Exercise directions: Once the line containing "Viewport: 1143px width, 669px height." is located in the records below, repeat it and all lines that follow it exactly, leaving out any picture.
──────────────────────────────
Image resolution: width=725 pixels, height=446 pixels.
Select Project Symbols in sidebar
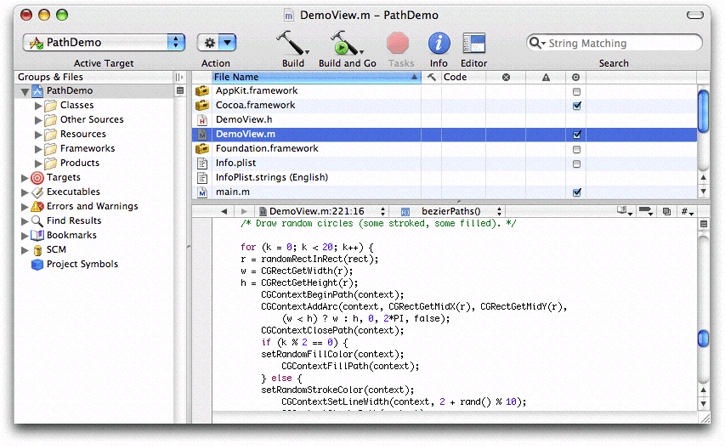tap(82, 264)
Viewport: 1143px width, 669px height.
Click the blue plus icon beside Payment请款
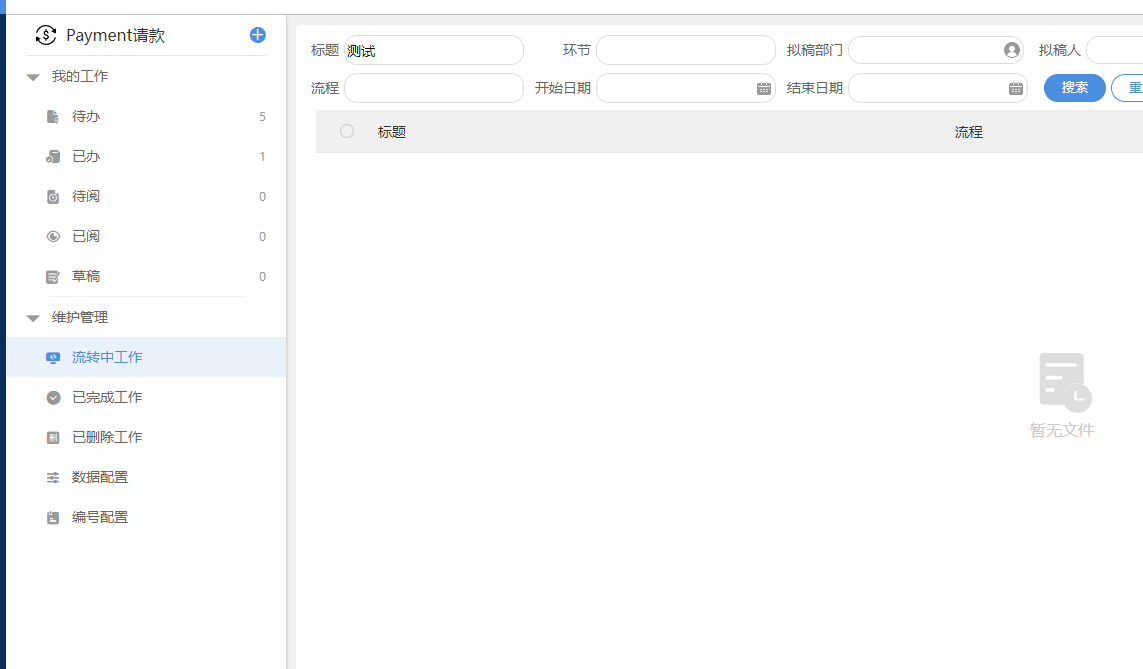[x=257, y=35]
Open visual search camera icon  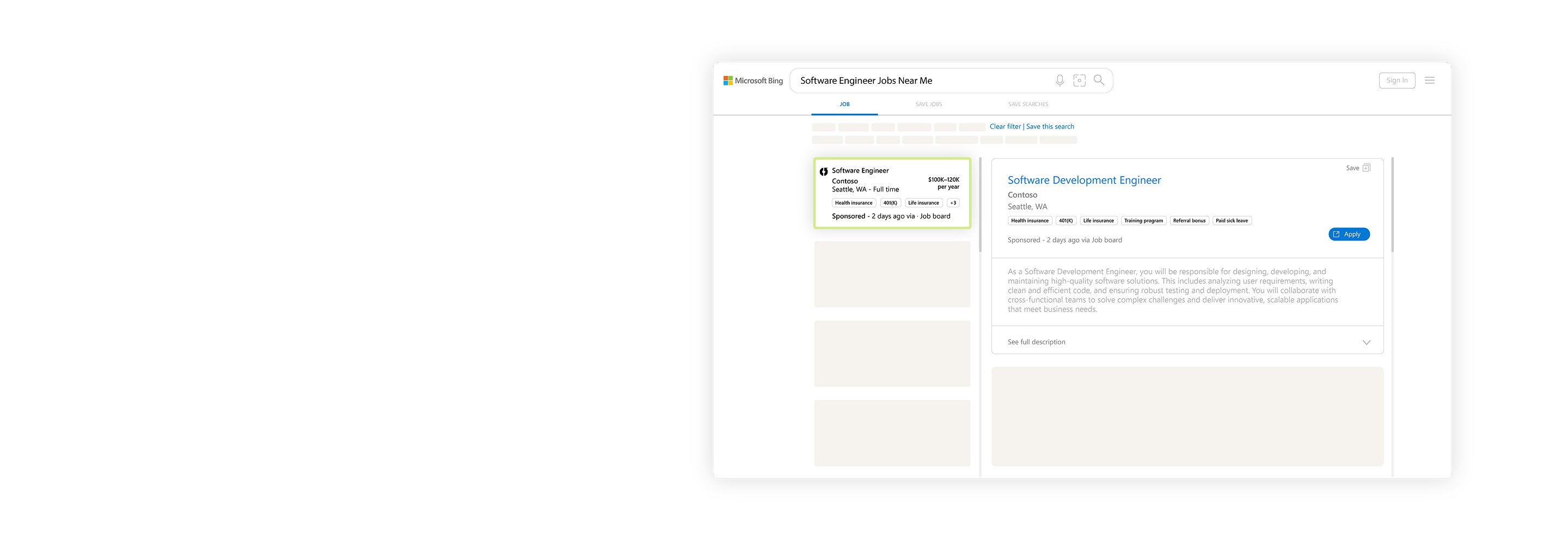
──────────────────────────────
Response:
Viewport: 1143px width, 669px height.
Click the blue plus icon beside Payment请款
[x=257, y=35]
Open visual search camera icon  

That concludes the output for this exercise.